Sの法則-平凡姫と俺様SP-




「あー、そっか」



後ろ姿を見ながら、あたしは合点が行く。

そうか、ののかちゃんのあの様子ってもしかして・・・



「何に納得されているのですか?」

「うわぁ!・・・ってそっか、沙希。

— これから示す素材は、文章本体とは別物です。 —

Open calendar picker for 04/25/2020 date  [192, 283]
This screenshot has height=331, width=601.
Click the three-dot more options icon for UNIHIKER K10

沙希もいたんだよね・・・」



またすっかり沙希の存在を忘れてしまった。

跳ねあがった心臓を押さえるように、長く長く息をついて机にふせる。

「いい加減慣れてください」と沙希は苦笑した。



「それで?何が“そっか”なんです?」

「あー・・・ほら、ののかちゃんがすっごい戸惑って手振ってさ、真っ赤になって出てっちゃった理由がね」



机に顔を付けたまま沙希の方を見る。

冷たさが心地いい、とくつろぐ視界の中で、沙希がふむと頷いた。



「お嬢様ってあんまり手振らないのかもしれないね」



良く見ればクラスメート同士も、あたしに文句付けてきた宇佐美さんでさえも、

みんな小さく腰をかがめるごあいさつ、しかも言葉は「ごきげんよう」だ。

本当に小さなこと一つ一つに住む世界の違いを感じてしまう。



「あたしホント庶民だなー」



と笑いながら呟いたら、沙希は「まったくです」と悪びれもなく頷いた。